# Slow Programming & Close Reading #

The rationale of this project is found in what feels to me as a still uncomfortable clash between hermeneutics and distant reading methods. We understand and accept that quantitative approaches can tell us a lot about texts \marginpar{ JZ_20160415_1652: Refs. to examples to be added. } At the same time well known practitioners of such methods tell us that in the end the patterns that emerge from number crunching and pattern recognition require hermeneutic interpretation \marginpar{ JZ_20160415_1657: Refs. to Kirschenbaum, Meister, Ramsay, Underwood etc. } to be given meaning. I assert a strong dichotomic predilection in DH research to this matter. It seems necessarily to be one of two. Patterns can be modeled and quantified, but this necessarily results in reductive measures that are lossy of the subtle distinctions that drive hermeneutic interpretation. The gain of this coarse reductivenes is stringent formalization, which ensures computational tractability and therefor the scale and power of the analysis of large numbers: we can measure into corpora without even looking at them with human eyes and intellect. The other option is to apply subtle hermeneutics through close reading a text. This gives the research the power of meticulous interpretation, of precise contextualizing of meaning, of capturing, representing, and iterpretating complex heterogeneous knowledge. The loss here however is the power of scale: such hermeneutic precision can not be expressed by simple numbers, such heterogeneity cannot be modeled at scale. Therefor the hermeneutic model is a model of a single or a few texts and a model without computation, it is *only* interpretation. The quantitative model stands in opposition: this counts, and by using the computer it counts eerily fast and into huge corpora—but its understanding of the individual texts in corpora is poor. 

My conjecture is that the root cause for this perceived dichotomy is the preconception that software must scale—that the usefulness of writing and reading with software, thus the usefulness of code literacy is limited to tasks that are repetitive and thus subject to automation. However, what if we would not focus on scale for a change. What if we apply the values of close reading (attention, detailism .. .. ) to programming?
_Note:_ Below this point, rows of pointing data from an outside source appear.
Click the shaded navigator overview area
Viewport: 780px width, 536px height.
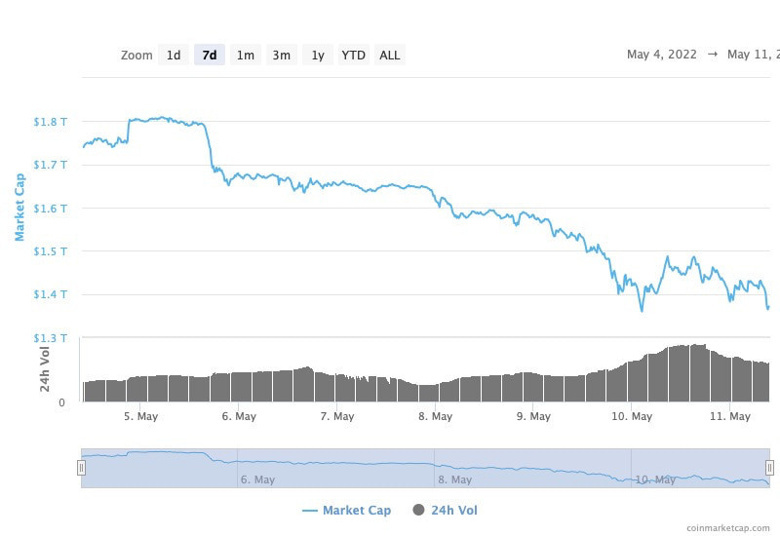425,468
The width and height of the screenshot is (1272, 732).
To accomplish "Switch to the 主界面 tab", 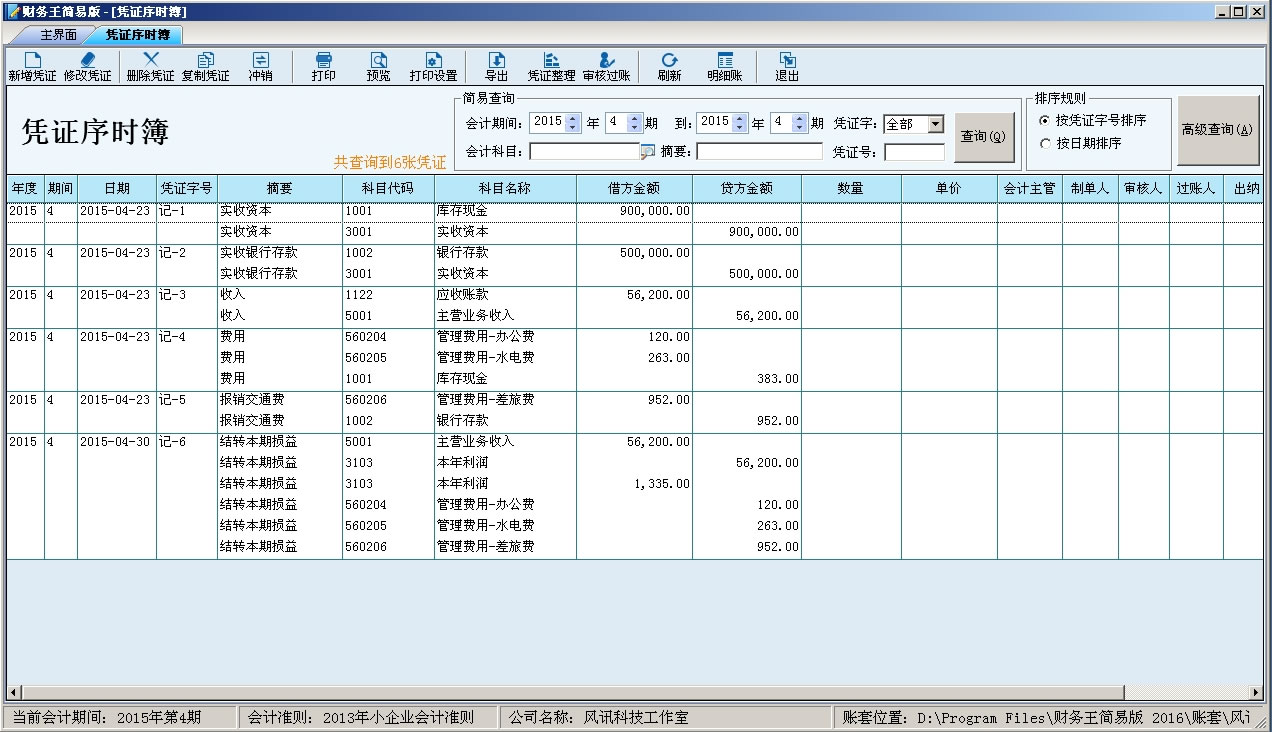I will [58, 35].
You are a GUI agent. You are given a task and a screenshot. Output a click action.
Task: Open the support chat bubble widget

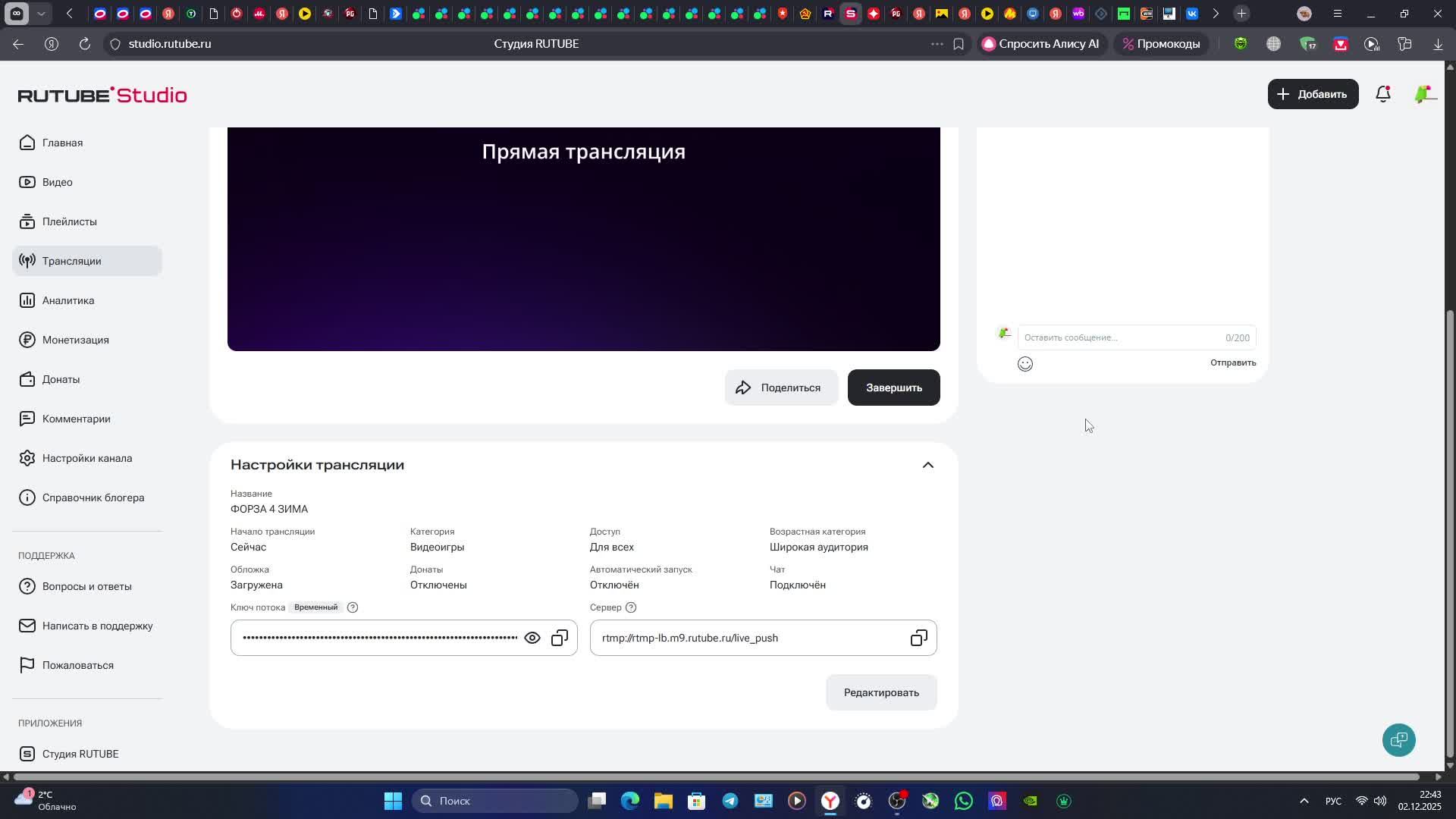click(x=1398, y=739)
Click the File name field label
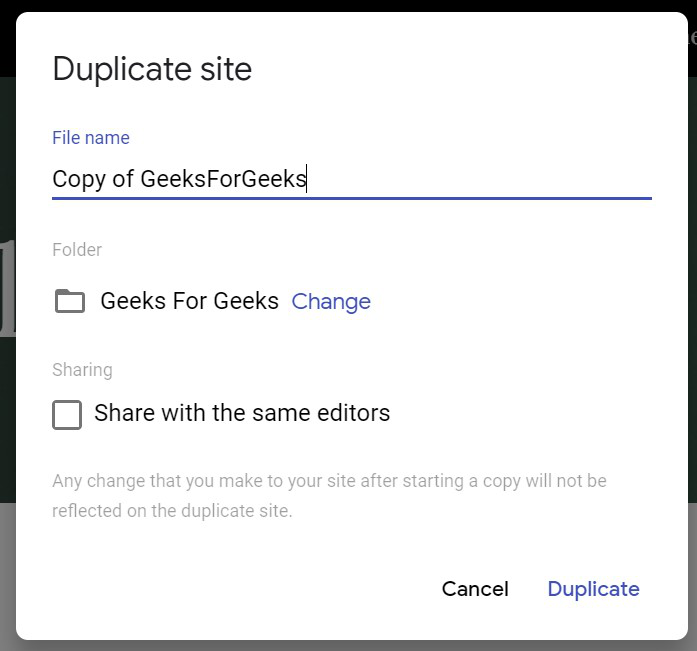 point(91,138)
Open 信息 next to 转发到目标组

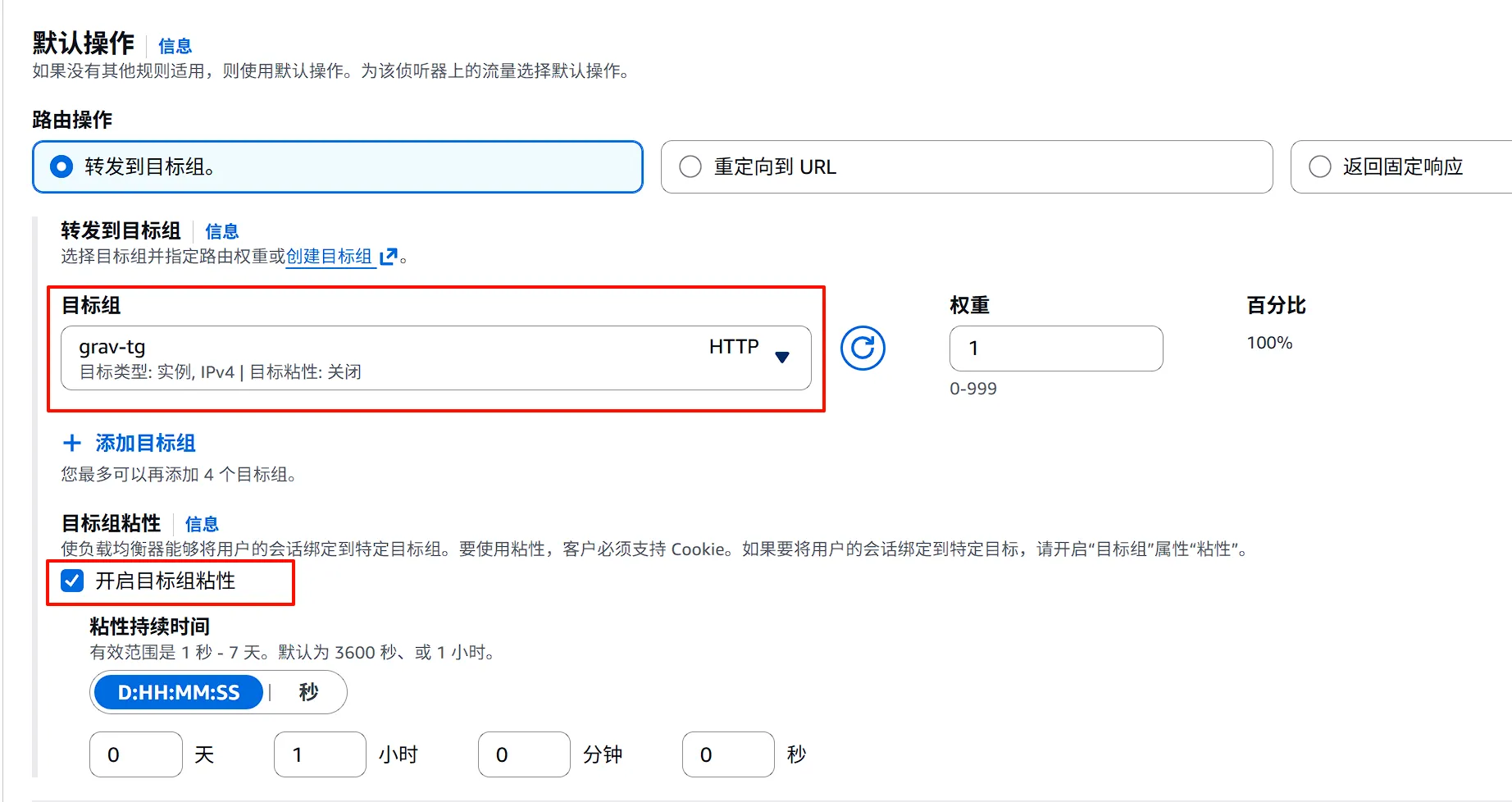[x=221, y=231]
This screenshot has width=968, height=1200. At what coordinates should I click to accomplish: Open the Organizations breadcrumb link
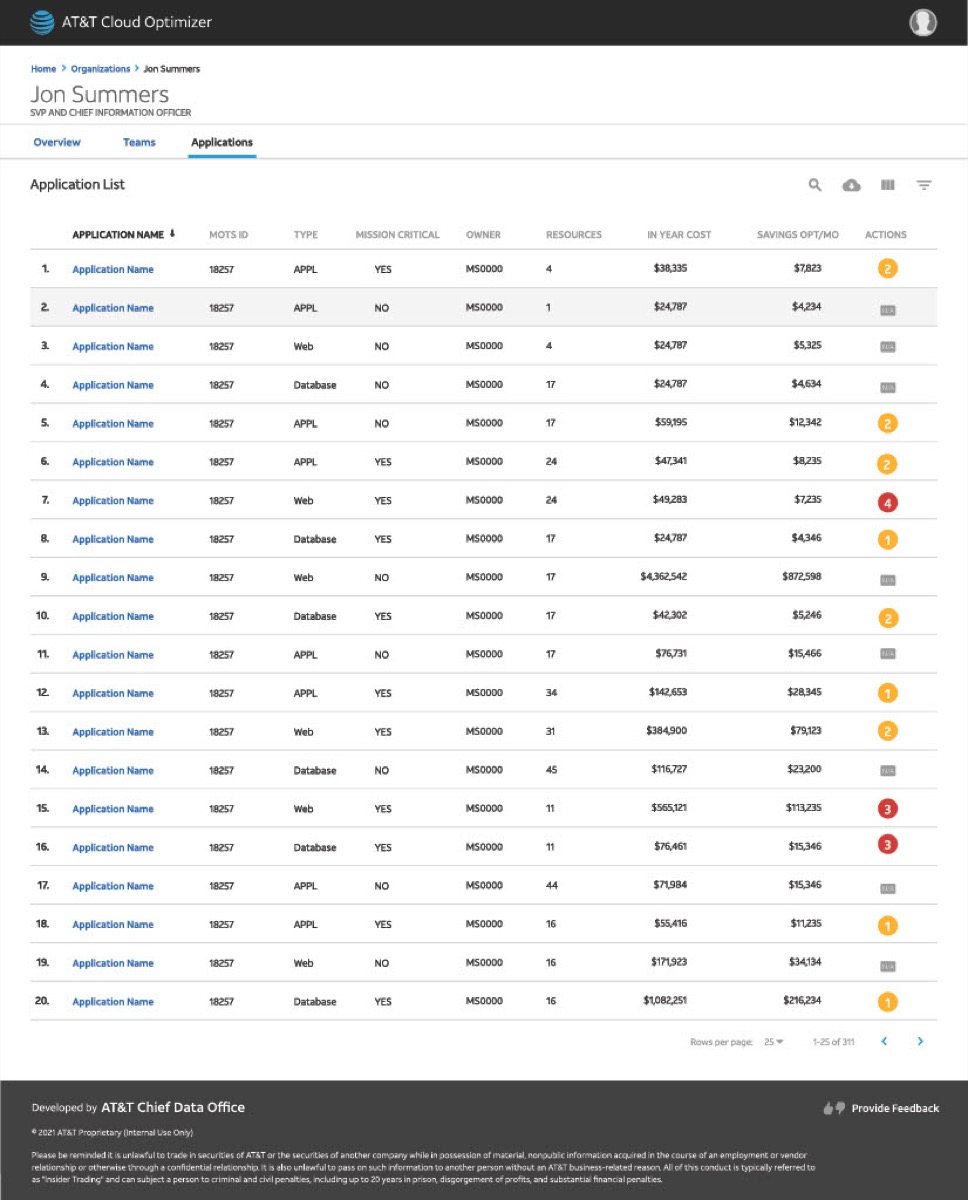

What would formalizing thus—as Slow Programming—in code the process of close reading tells us about a text? This Notebook is a experimental quest towards an answer to that question.

## Let's experiment ##

I contend that hermeneutics and interpretation are not mutual exclusive with code. Softare and automization *can* be used as reductive methods that limit interpretation or are only crude hermeneutic means on the level of code, but I assert that they need not be. In fact, if anything, code in its form of literate programming \marginpar{ JZ_20160416_1749: Ref. Knuth } is a meticulous precise description of process. Next to that code is also 'just text', just another semiotic system \marginpar{ JZ_20160416_1751: Ref. Knuth/Sample/Marino? }. Therefore, if we agree that text is an excellent means for reporting hermeneutic process, code should even be better—because it is 'just' text, but with an edge: it will reproduce process meticulously, as long as we capture the hermeneutic process precisely enough. This is what I want to try to do in this experiment: model each and all hermeneutic choices when reading/editing a text meticulousely into code. I will use an Object Oriented approach \marginpar{ JZ_20160416_1755:  Some Ref. } to devising the model and code. I will furthermore hold to these rules when 'Close Reading' a text using code:

1. Only direct and indirect speech may be represented as string instances.
2. There will be no ‘ghost’ objects or methods (unused program code) during the execution of the program.
3. The resulting program should execute without producing Ruby exceptions or runtime errors.

### First, let's do no harm ###

Right after laying down those rules I realized that I missed something. If I want to hold myself to the meticulous precise registration of a reproducible process, I should not for instance transform the 'raw' text by using a text processor (that is: changing the representation by typing and editing the text file), because such requires interpretation action, and all interpretative acts should be modeled or captured in code. It is important in my view that this code is executable computer code. It should express if not possible *all*, at least *as many as possible* of my interpretative and transformative acts. With XML a lot if not most of my scholarly effort, actions, and performance goes unregistered. Between the manuscript and the TEI tag &lt;p&gt; there is a considerable series of scholarly actions that go unregistered and are lost. The aim here is to try to see how much of that scholarly performance can actually be captured in code. Every effort I make should be computationally reproducible. Thus I needed a fourth rule for the project:

1. Only direct and indirect speech may be represented as string instances.
2. There will be no ‘ghost’ objects or methods (unused program code) during the execution of the program.
3. The resulting program should execute without producing Ruby exceptions or runtime errors.
4. All scholarly actions should be computationally reproducible 

So, I can't manualy alter or transform the source files I will be using. All scholarly effort shall be expressed in code that guarrantees reproducible scholarly actions.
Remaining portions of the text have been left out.